SELALU ada yang menyedihkan ketika sebuah buku kesusastraan
dilarang oleh sebuah pemerintah. Di mana pun kita berdiri.
Tapi bila pada kejadian seperti itu merasakan ada sesuatu yang
hilang, itu bukanlah karena kita mencintai kesusastraan di atas
segalanya. Bukan pula karena kita ingin bicara tentang
kemerdekaan mencipta -- dan seolah tak ada hal lain. Kita cuma
sedih karena kita seolah-olah melihat satu ruang yang kosong,
tanpa sejarah, sementara senja sudah berat dan orang sudah
berangkat tua.
Kita, dengan kata lain, melihat kesia-siaan yang berlaku lagi.
Catatan terhimpun dalam pengalaman, tapi seperti tulisan-tulisan
di dinding. Mereka tak jelas berperan dalam kesadaran kita.
Catatan pertama: sebuah kalimat termasyhur dari Lingkaran
Pertama Aleksander Solshenistsyn. Seorang tokoh dalam cerita itu
mengungkapkan, "bagi sebuah negeri, mempunyai seorang penulis
besar adalah seperti mempunyai sebuah pemerintahan yang lain."
Catatan kedua: betapa salah dan betapa benarnya kalimat itu. Tak
setiap pengarang besar harus berhadapan dengan pemerintahan yang
ada. Sebaliknya tak setiap pengarang yang berhadapan dengan
pemerintahan yang ada bisa serta merta masuk ke dalam kategori
pengarang besar.
Namun toh kenyataan tetap ada pemerintah-pemerintah yang memilih
untuk menghadapi sebuah buku kesusastraan. Dan tiba-tiba saja
sebuah buku bisa mendapatkan nilai seperti suatu kekuatan
tandingan.
Dalam keadaan itu berlangsunglah apa yang sering tercantum dalam
catatan sejarah berikutnya, khususnya menjelang akhir abad ke-20
ini: suatu kontes antara kekuasaan di satu pihak dan
kesusastraan di pihak lain.
Kita tahu setiap kali, bahwa dalam kontes seperti itu tak ada
yang menang, tak ada yang jelas kalah. Kita hanya menyaksikan
sebuah pertandingan antara dua hal yang punya ukuran sukses yang
berbeda-beda -- ibarat adu tinju menghadapi gerak perlawanan
tari perang.
Dalam salah satu saat, pukulan tinju itu dapat saja merubuhkan
sang penari. Tapi bisakah kita memahami adegan ini dan bertepuk
tangan? Dalam adegan lain sang penari menusukkan kerisnya ke
arah sang petinju. Tapi bisakah kita tidak tersenyum?

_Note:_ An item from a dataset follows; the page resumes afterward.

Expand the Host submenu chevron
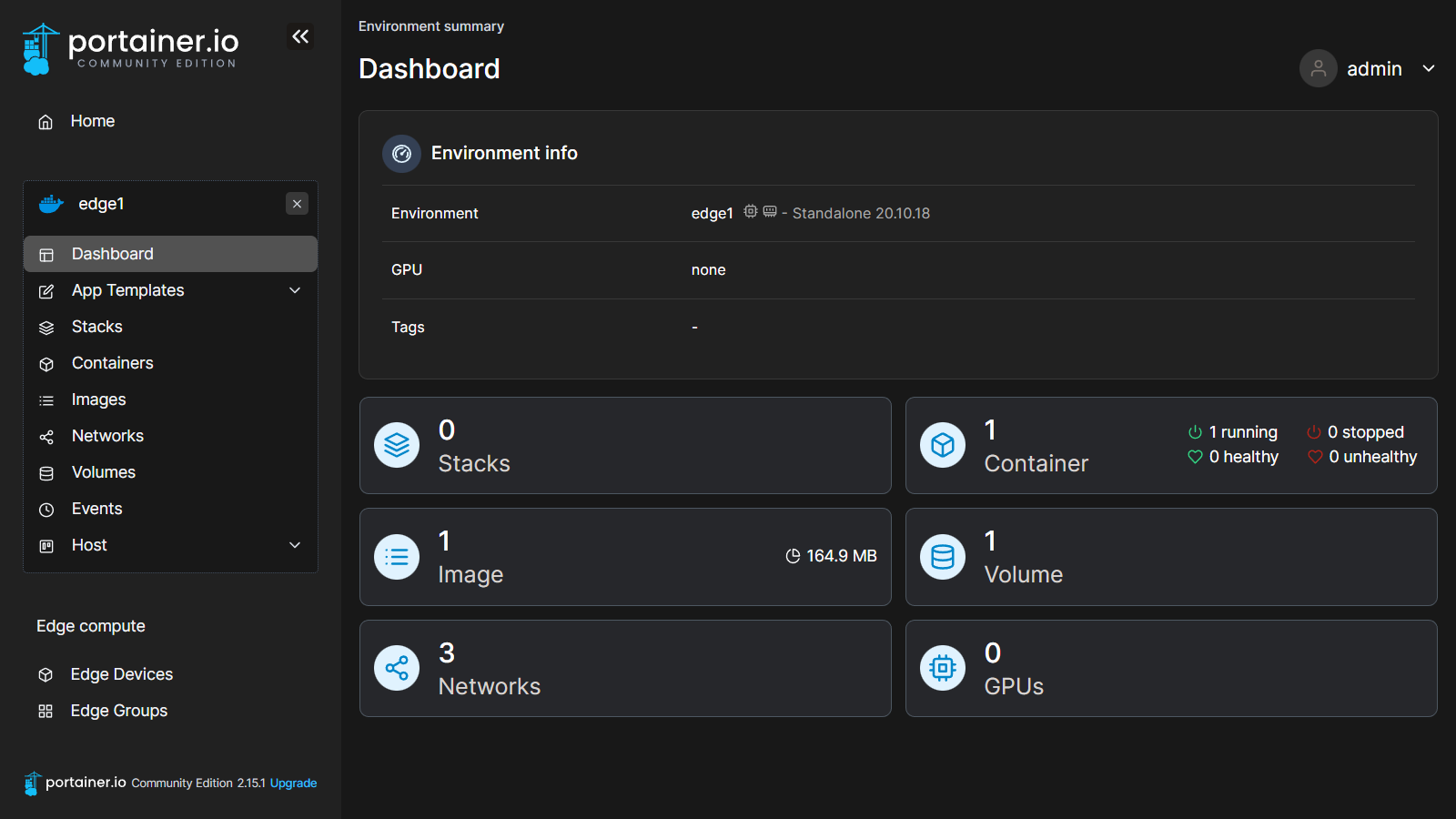pos(295,545)
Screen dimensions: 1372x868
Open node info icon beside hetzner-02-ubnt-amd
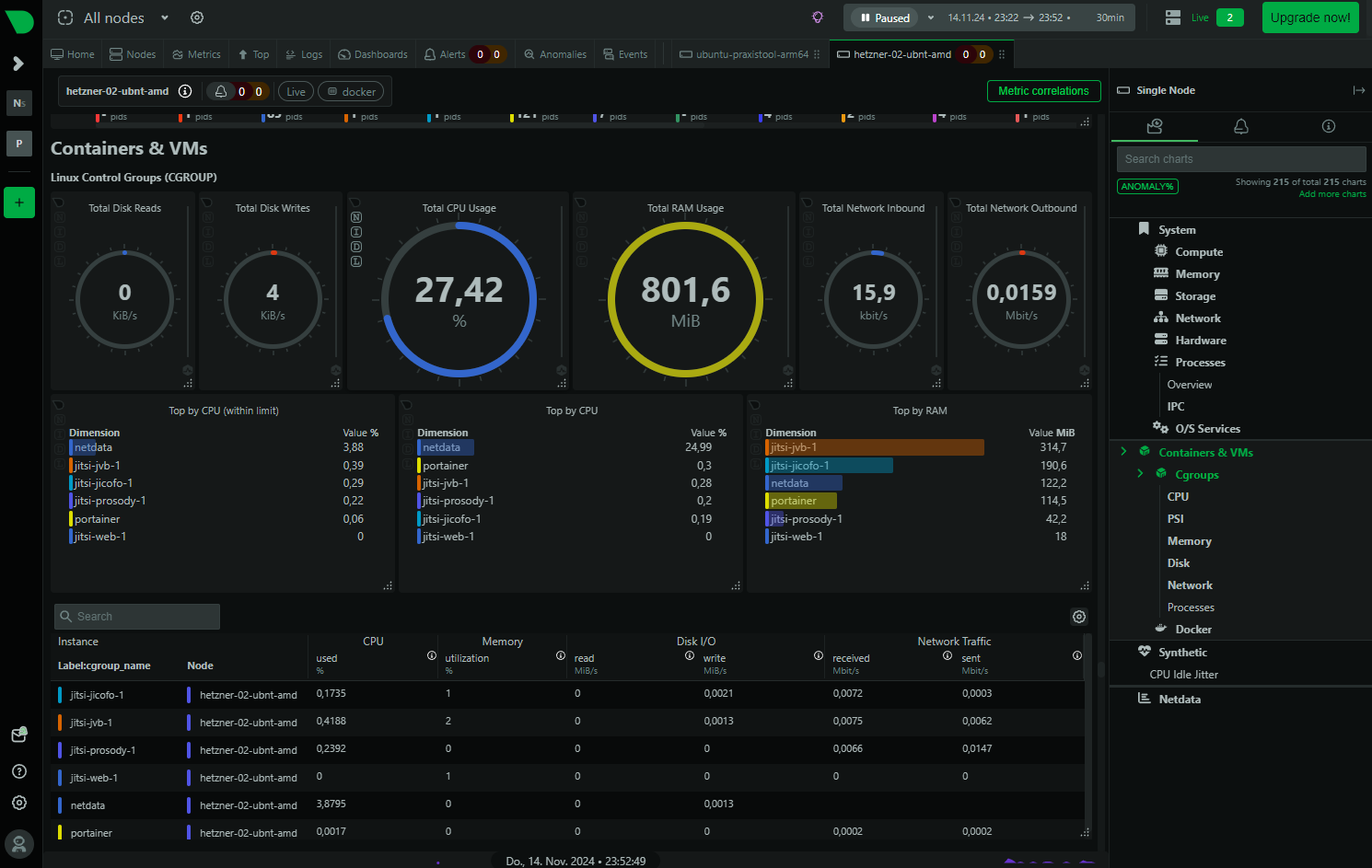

Barangkali karena itulah dalam sejarah tak ada suatu
pemerintahan yang ambruk oleh sebuah revolusi yang digerakkan
oleh sebuah buku -- apalagi beberapa buah novel. Sebaliknya
tidak pernah dalam sejarah -- terutama di zaman ini --
kesusastraan padam oleh sebuah dekrit atau fatwa. Kita bisa
bicara tentang buku yang dianggap cabul, yang tak kunjung bisa
dibasmi. Kita juga bisa bicara tentang apa yang terkenal dengan
samizdat di dalam penjara realisme-sosialis di Uni Soviet.
Dengan kata lain, kita bisa bicara tentang kesia-siaan itu.

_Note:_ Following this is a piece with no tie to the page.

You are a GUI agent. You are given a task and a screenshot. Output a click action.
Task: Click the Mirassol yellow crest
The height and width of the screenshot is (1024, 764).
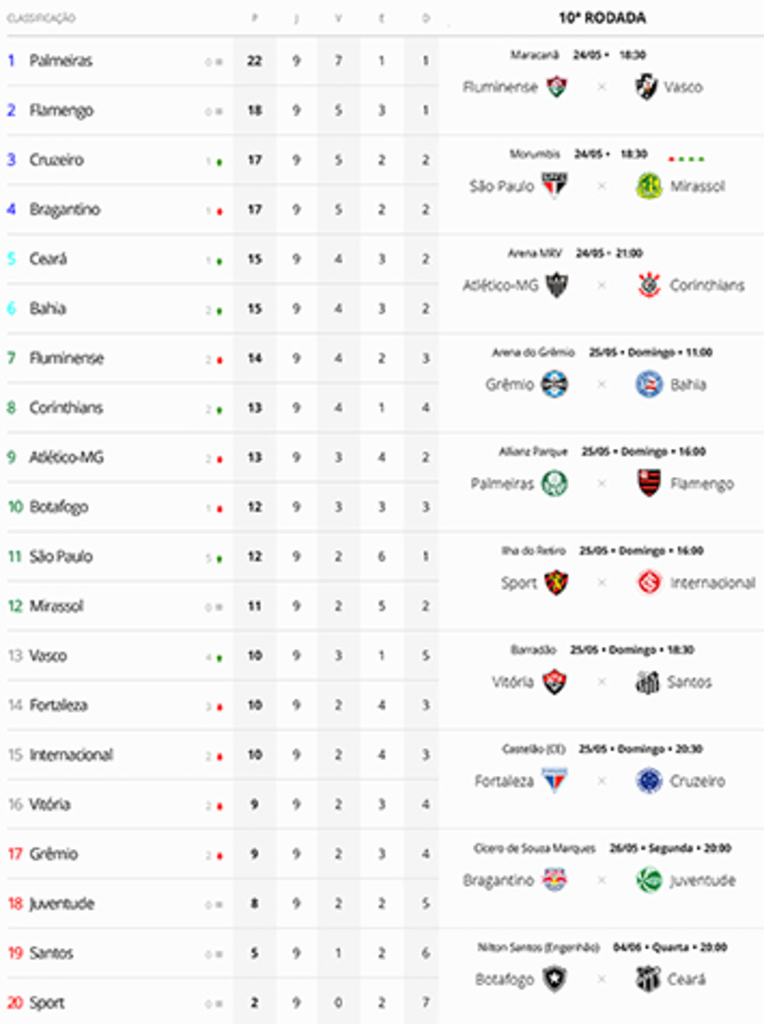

Sebab sebuah buku seperti seekor burung, pada akhimya akan
terbang atau mati sesuai saatnya. Ia akan lepas dan kekal
apabila ia memang sanggup bersintuhan dengan rohani dalam diri
kita, berkeliling bagus di keluasan langit. Ia akan macet dan
rontok apabila ia hanya lempung yang tak ditiup hidup sejati.

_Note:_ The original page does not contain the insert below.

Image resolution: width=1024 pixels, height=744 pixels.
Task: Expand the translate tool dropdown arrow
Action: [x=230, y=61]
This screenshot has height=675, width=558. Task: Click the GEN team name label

Tak selamanya kita memang menyadari, bahwa ada kodrat semacam
itu dalam karya-karya kesenian -- suatu kodrat yang berbeda dari
sifat-sifat kekuatan politik. Memakaikan ukuran politik kepada
kesusastraan karena itu selamanya akan meleset dan menghasilkan
sesuatu yang aneh. Sebuah novel memang bisa jadi alat sarana
propaganda politik, oleh yang berkuasa atau tidak. Tapi sebuah
buku juga bisa menjadi ampuh justru karena ia memperoleh promosi
sebagai suatu kontestan -- dengan kekuatan yang dilipatgandakan.